Hiding Co-Occurring Frequent Itemsets
Authors
- Osman Abul, TOBB University of Economics and Technology, Ankara (Turkey)
Abstract
Knowledge hiding, hiding rules/patterns that are inferable from
published data and attributed sensitive, is extensively studied in the
literature in the context of frequent itemsets and association rules
mining from transactional data. The research in this thread is focused
mainly on developing sophisticated methods that achieve less
distortion in data quality. With this work, we extend frequent itemset
hiding to co-occurring frequent itemset hiding problem. Co-occurring
frequent itemsets are those itemsets that co-exist in the
output of frequent itemset mining. What is different from the classical
frequent hiding is the new sensitivity definition: an itemset set is
sensitive if its itemsets appear altogether within the frequent itemset
mining results. In other words, co-occurrence is defined with
reference to the mining results but not to the raw input dataset, and
thus it is a kind of meta-knowledge. Our notion of co-occurrence is
also very different from association rules as itemsets in an association
rule need to be frequently present in the same set of transactions,
but the co-occurrence need not necessarily require the joint
occurrence in the same set of transactions.
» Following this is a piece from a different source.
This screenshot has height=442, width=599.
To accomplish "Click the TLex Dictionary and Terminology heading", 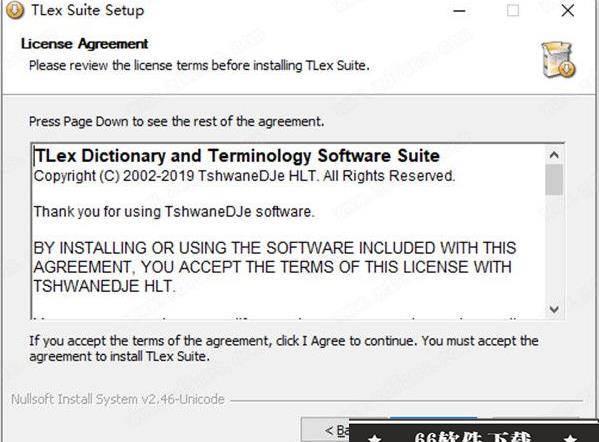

In this paper, we briefly review the frequent itemset/association
hiding problems and define the co-occurrence hiding along with
the real world motivations. We explore its fundamental properties
and show that frequent itemset hiding is a special case of the
co-occurring frequent itemsets hiding. As a solution, we propose
a two-stage sanitization framework, essentially a reduction, where
an instance of the frequent itemset hiding is constructed in the first
stage and the instance is solved in the second stage. Since the task
is shown to be NP-Hard and the reduction is one-to-many, we propose
heuristics only for the first stage as the second stage is a well-established
field. Finally, an experimental evaluation is carried out
on a couple of datasets, and the results are presented.